The debate in forming the U.S. Constitution resulted in accepting slavery as the only possibility of forming the Republic.  The Constitution legalized slavery, but the horrible Civil War resulted in a change of the Constitution and a modicum of freedom for slaves.


Human Solidarity

   John Courtney Murray, S.J., a key advisor of Vatican II on freedom of conscience quotes English Dominican Thomas Gilby, O.P.:

“Civilization is formed by men locked together in argument.  From this dialogue the community becomes a political community.” (5.)

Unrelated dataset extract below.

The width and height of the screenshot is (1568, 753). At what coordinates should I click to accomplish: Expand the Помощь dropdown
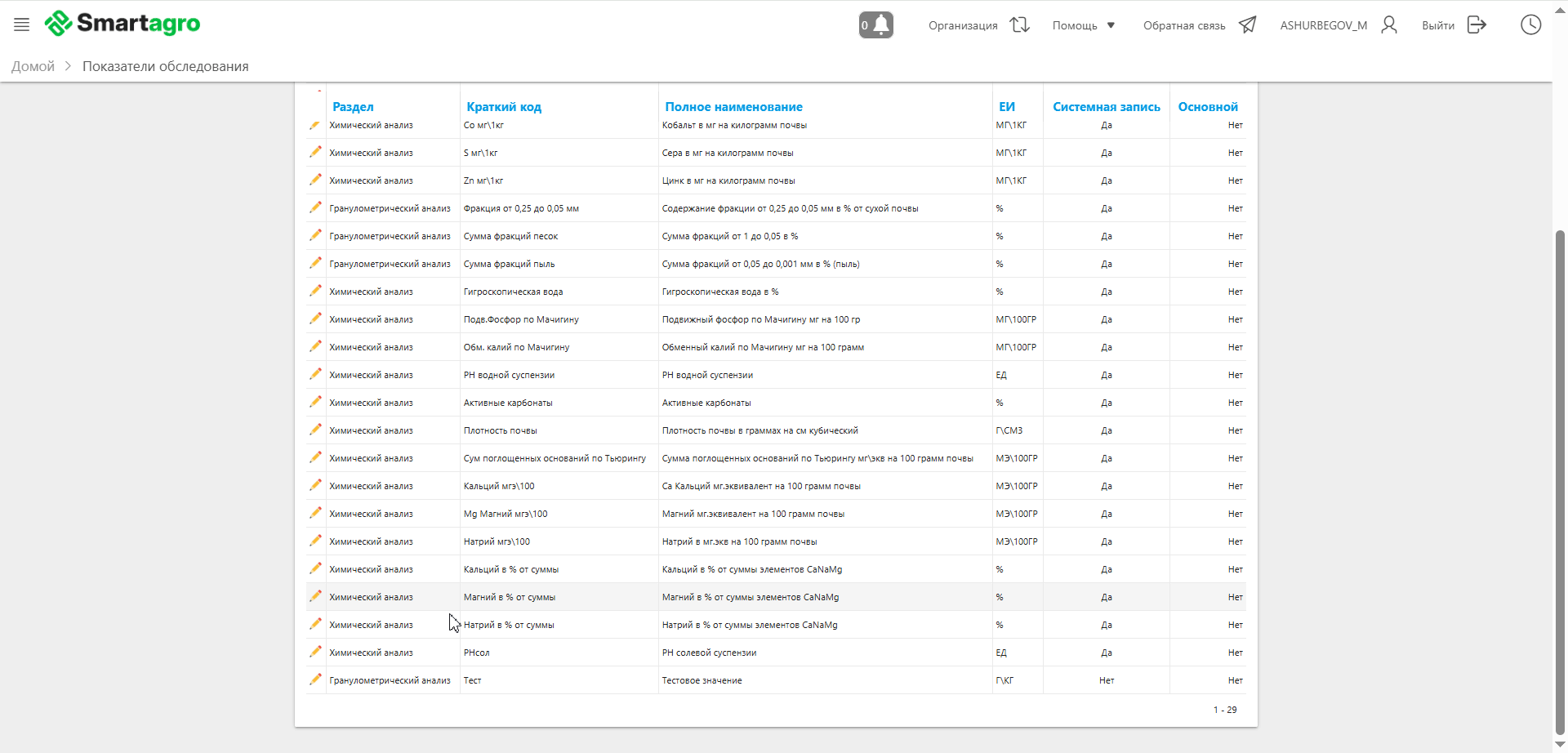(1083, 25)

The dialogue is of existential importance. Timing is a factor.  When do practical politics move the Creator’s ‘self evident truths,’ expressed in the Declaration of Independence, to become the written law of the Nation?  The Letter from the Birmingham Jail gives a resounding cry of – Now!  In a book published in 1968 Doctor King explained:

“We still have a choice today: nonviolent co-existence or violent co-annihilation, this may be mankind’s last chance to choose between chaos and community.” (6.)

Dr. King used the term ‘mankind.’  Classic theology and philosophy attempted to be universal and not nationalistic.  St. Augustine wrote:

“The simple truth is that the bond of a common human nature makes all human beings one.” (7.)


Undocumented Immigrants

   U.S. immigration law is flawed, but there is a human bond with immigrants and is recognized by the U.S. Constitution and America’s basic proclamation, the Declaration of Independence.  Paul Rougeau emphasizes the need for International Solidarity advocated by John Paul II in his encyclical Sollicitudo rei socialis.   Rougeau calls for a ‘cosmopolitan’ community. John Paul II writes Solidarity is:  

“…a fundamental concept that all humankind and Christians should agree upon and put into practice.  Solidarity should influence the lives of persons, nations and the world in general.” (8. R 78)

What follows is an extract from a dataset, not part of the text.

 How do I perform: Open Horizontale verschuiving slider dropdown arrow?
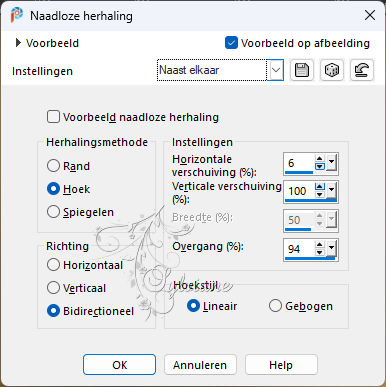pyautogui.click(x=331, y=163)
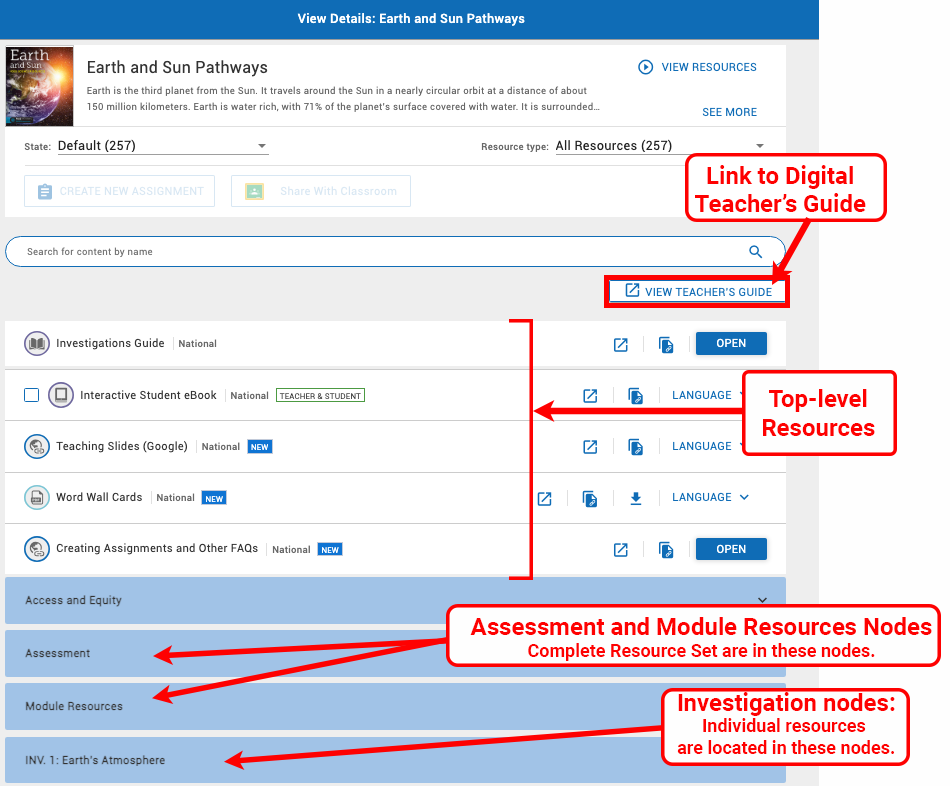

 In reference to the U.S. immigration crisis Rougeau states:

“Christians are called in solidarity with these migrants to promote meaningful dialogue about changing this system. (immigration)   “… we must confront the reality that respect for human dignity, human rights and liberal democratic principles excludes the possibility of massive deportations of undocumented immigrants. (8. R152)


Civil disobedience, a part of political dialogue

  Dr. Martin Luther King, a 20th century Baptist minister, in explaining why he broke the law, referred to classic theology and philosophy that predates the Protestant Reformation, capitalism and nationalism. Classic philosophical thought corresponds to the basic proposition of the U.S. founding fathers in the Declaration of Independence.  King quotes Lincoln’s 1858 ‘House Divided Speech,’ “This nation cannot survive half slave and half free.”  

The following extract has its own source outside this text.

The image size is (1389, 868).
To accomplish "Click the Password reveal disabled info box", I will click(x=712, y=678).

How do you solve the problem?  Like Lincoln at Gettysburg King refers to the U.S. Declaration of Independence – and the basic American political proposition, ‘All are created equal.’  For the community to survive, “the bond of mankind” - Augustine’s words, must be recognized – “all are created equal” means everyone.  King understood America as did Lincoln at Gettysburg. (9.)  King goes further and re-established an important part of civil dialogue in forming community, non-violent civil disobedience, to overturn unjust law.  The American tradition goes back to writer and naturalist Henry David Thoreau.

   Dr. Martin Luther King is rightly considered an American patriot and a model to follow.


Notes

Thomas Aquinas, Summa Theologica, Benziger Brothers, 1947, I – II
(1. Q. 95 – A. 2, p.1014)  (3. Q. 90 – A. 4, p. 995)  (4, Q. 91 – A. 4, p. 998)

St.Augustine, Image Books, City of God, 1958, (2. P.113)  (7, p. 302)

John Courtney Murray, We Hold These Truths, Sheed & Ward, 1960, (5. p. 6)

The Declaration of Independence.

Martin Luther King, Jr. Letter From a Birmingham Jail.

Martin Luther King, Jr., Where do We Go From Here: Chaos or CommunityBantam Books, 1968, (6, p. 223)

Vincent D. Rougeau, Christians in the American Empire, 2008, (8, p. 152)


Gary Wills, Lincoln at Gettysburg, Simon & Schuster, (9.)